Leaving pictures out, repeat word for word the line that has "You are a GUI" and each line that follows it to the end of the listing.
─── RECORDS FOR THIS EXERCISE
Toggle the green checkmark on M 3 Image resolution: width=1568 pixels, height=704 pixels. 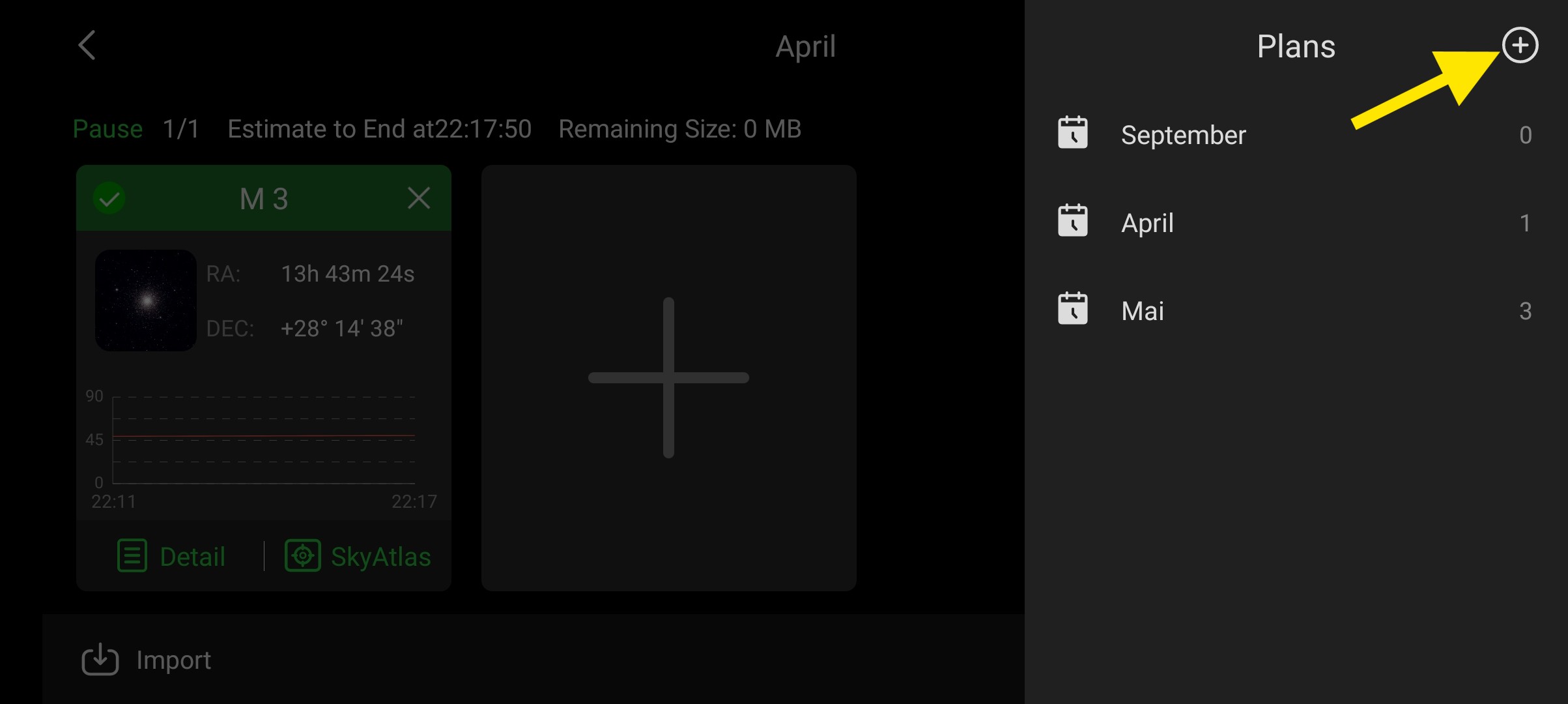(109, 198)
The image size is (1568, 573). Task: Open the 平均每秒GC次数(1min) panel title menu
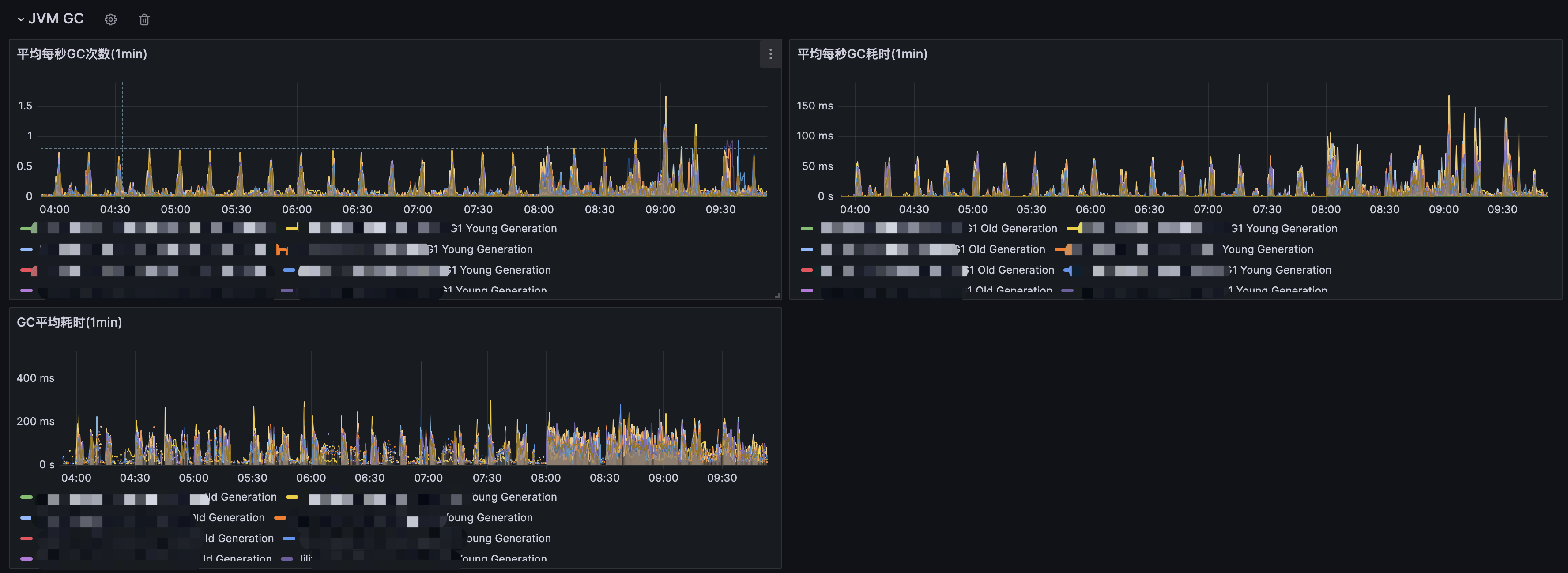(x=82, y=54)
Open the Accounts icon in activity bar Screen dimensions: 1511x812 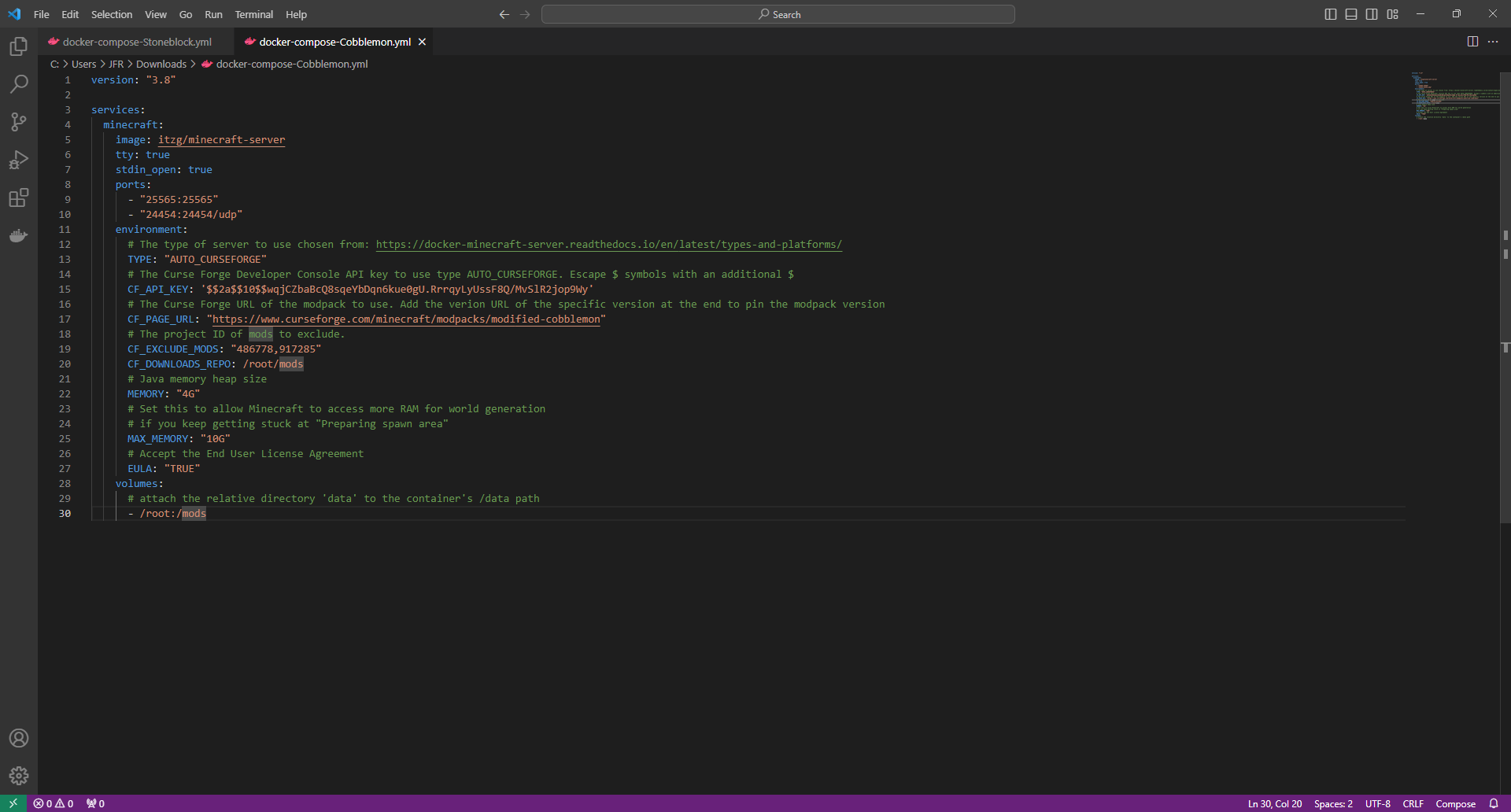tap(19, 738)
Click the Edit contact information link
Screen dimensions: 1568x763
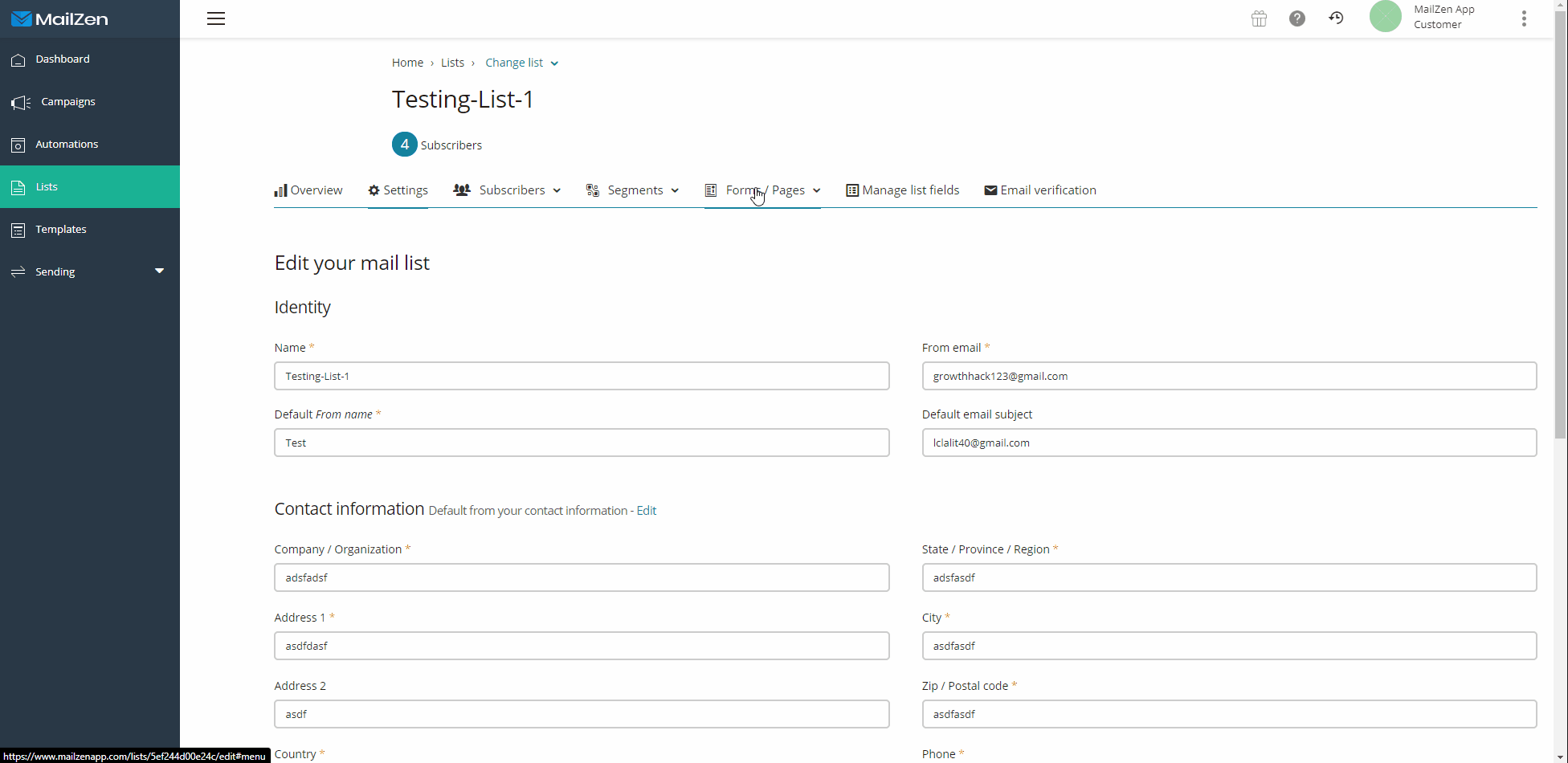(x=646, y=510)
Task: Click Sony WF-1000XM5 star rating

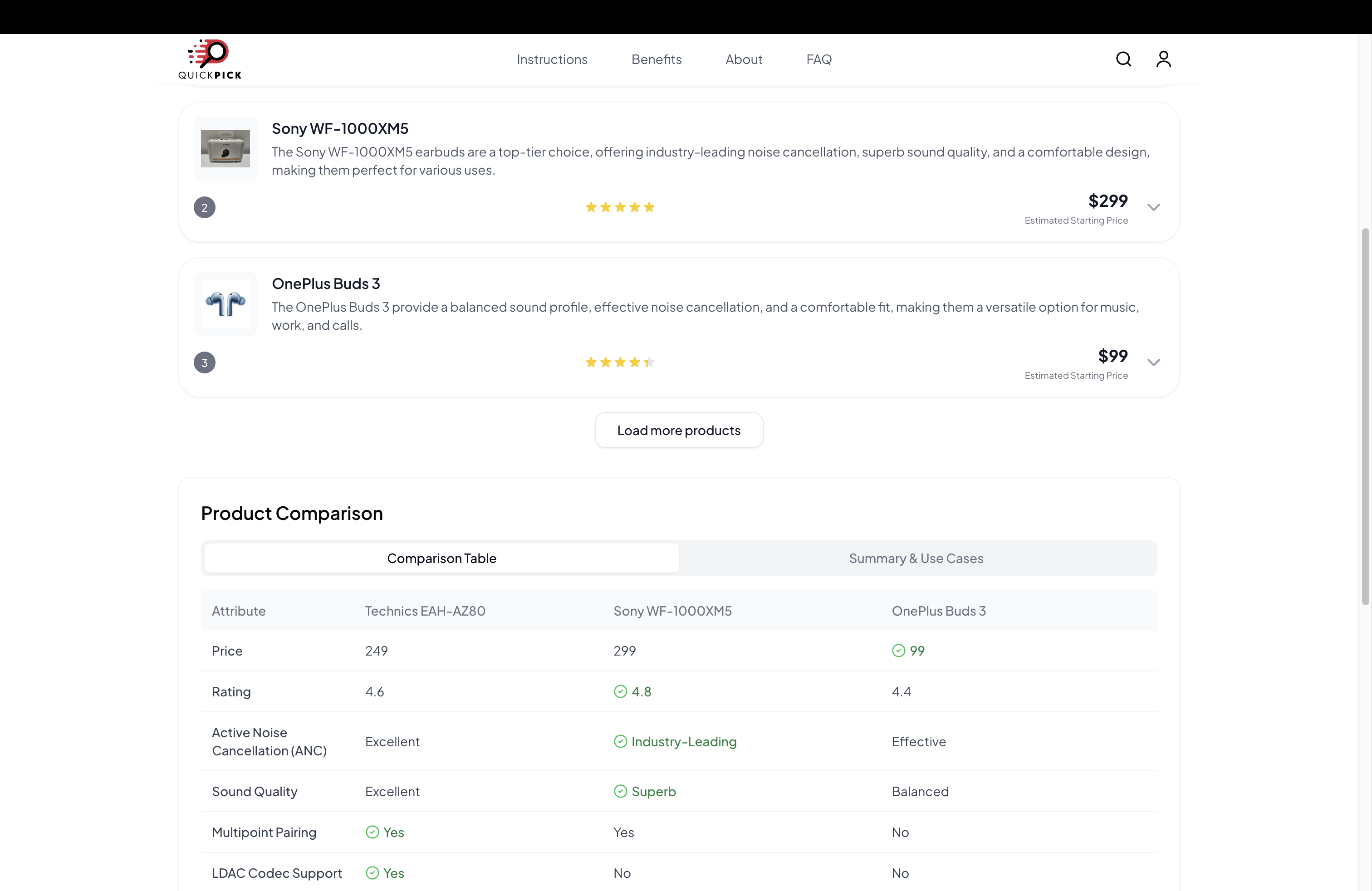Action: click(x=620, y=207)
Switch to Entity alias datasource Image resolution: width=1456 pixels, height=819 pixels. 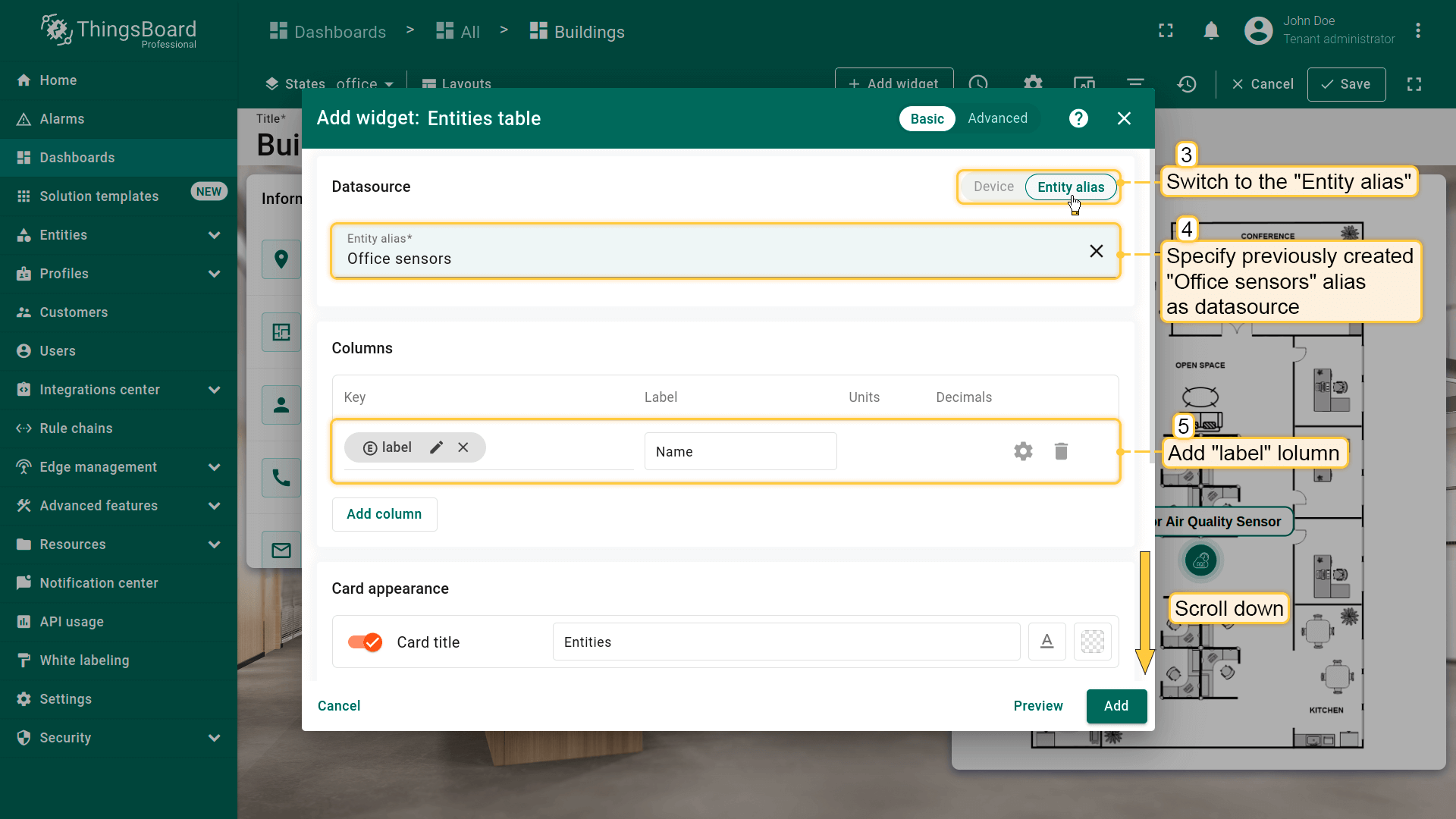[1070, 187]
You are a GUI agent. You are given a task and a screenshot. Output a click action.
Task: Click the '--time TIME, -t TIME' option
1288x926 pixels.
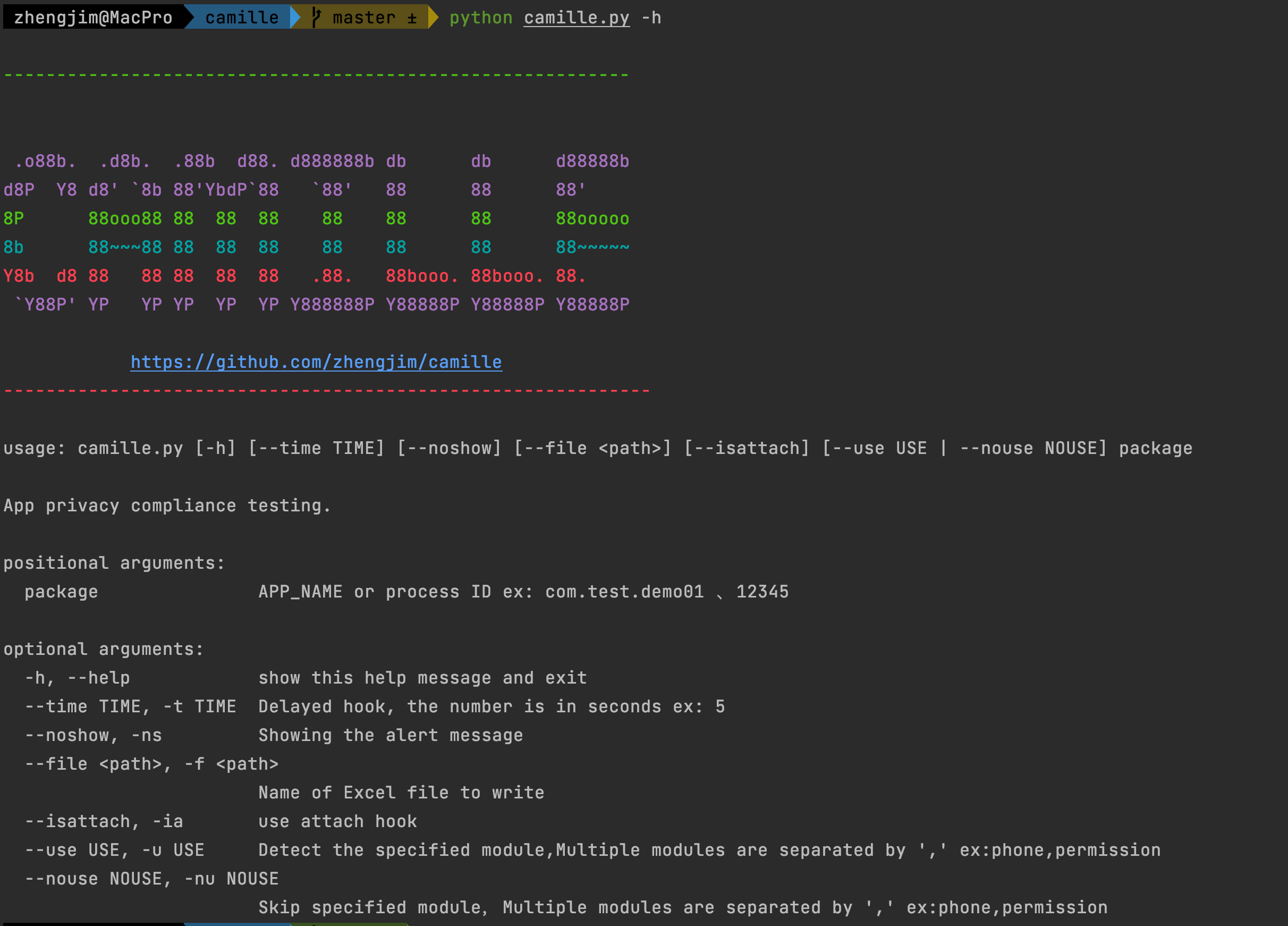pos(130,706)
──────
## EXERCISE ANSWER
You are a GUI agent. You are given a task and a screenshot. Output a click action.
Task: Click the '--time TIME, -t TIME' option
1288x926 pixels.
pos(130,706)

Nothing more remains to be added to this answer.